_Required work_
Copy each line of the entries below that contains the string "Mayıs".

_Dataset content_
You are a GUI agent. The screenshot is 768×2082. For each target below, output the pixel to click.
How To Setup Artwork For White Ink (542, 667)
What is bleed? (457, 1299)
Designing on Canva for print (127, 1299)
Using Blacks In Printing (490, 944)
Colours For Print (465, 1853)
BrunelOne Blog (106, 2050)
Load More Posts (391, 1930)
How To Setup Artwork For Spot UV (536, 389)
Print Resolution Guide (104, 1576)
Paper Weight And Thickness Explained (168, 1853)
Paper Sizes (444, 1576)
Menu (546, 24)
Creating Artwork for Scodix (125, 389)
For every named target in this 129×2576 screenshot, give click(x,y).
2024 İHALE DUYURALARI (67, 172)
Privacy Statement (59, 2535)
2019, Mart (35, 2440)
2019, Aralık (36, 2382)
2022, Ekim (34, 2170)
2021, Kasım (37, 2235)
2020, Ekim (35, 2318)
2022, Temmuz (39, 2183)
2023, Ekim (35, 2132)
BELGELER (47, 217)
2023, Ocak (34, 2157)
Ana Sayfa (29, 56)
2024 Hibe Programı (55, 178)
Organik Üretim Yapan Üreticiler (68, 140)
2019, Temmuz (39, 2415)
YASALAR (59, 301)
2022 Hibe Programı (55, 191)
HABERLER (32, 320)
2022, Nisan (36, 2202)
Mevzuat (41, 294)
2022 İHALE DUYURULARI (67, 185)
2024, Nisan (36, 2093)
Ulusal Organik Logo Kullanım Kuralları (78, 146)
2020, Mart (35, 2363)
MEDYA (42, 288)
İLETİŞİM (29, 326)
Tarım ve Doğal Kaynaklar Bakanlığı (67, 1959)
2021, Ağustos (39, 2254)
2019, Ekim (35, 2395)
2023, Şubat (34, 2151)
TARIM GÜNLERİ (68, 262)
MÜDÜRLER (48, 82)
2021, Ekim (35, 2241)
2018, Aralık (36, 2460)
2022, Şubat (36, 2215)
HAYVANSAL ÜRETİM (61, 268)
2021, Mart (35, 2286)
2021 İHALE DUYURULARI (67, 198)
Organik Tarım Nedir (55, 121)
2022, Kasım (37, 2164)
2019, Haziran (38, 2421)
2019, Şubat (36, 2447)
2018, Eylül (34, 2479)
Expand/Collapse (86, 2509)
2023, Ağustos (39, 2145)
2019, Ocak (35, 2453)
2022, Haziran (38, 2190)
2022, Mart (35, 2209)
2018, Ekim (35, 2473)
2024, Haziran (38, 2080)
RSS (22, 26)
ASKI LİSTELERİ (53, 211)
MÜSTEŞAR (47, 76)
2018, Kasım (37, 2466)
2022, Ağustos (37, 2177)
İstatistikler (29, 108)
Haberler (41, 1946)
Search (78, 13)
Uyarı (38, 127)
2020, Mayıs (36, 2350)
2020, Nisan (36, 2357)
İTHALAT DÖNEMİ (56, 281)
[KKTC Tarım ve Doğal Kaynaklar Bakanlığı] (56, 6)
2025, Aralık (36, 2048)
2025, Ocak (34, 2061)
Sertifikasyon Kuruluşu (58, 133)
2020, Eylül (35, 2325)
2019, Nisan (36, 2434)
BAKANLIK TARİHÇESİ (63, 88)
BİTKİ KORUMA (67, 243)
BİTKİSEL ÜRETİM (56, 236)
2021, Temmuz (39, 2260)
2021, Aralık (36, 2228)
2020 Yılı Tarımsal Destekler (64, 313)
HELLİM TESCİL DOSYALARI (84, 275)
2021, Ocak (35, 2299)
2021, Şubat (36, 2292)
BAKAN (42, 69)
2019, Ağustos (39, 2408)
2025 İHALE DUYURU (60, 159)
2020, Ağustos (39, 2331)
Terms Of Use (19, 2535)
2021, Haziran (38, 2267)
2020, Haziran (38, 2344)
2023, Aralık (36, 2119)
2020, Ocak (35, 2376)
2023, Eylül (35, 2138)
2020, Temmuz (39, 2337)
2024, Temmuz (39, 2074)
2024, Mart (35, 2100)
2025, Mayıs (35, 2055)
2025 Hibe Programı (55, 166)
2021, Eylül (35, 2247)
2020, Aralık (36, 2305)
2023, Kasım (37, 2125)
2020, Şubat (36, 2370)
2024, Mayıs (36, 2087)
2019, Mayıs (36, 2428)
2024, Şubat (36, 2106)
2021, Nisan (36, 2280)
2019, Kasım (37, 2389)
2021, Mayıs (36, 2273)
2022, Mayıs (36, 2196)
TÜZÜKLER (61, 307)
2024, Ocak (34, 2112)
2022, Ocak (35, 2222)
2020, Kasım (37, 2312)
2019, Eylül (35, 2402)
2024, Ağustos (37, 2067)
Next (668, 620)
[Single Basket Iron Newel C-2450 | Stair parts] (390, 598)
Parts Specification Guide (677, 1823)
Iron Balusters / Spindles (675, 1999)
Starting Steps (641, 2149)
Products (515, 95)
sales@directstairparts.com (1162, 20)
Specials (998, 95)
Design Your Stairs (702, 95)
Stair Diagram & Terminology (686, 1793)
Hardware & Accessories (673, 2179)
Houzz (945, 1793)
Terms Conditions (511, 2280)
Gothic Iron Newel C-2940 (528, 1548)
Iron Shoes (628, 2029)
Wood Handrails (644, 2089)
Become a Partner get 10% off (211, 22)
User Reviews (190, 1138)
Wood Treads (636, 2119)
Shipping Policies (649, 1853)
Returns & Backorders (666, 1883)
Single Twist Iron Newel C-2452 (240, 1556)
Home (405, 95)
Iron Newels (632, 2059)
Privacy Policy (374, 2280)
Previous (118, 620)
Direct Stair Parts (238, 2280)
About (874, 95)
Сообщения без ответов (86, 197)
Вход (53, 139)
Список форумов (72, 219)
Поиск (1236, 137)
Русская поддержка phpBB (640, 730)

_Solution to this exercise_
2020, Mayıs (36, 2350)
2025, Mayıs (35, 2055)
2024, Mayıs (36, 2087)
2019, Mayıs (36, 2428)
2021, Mayıs (36, 2273)
2022, Mayıs (36, 2196)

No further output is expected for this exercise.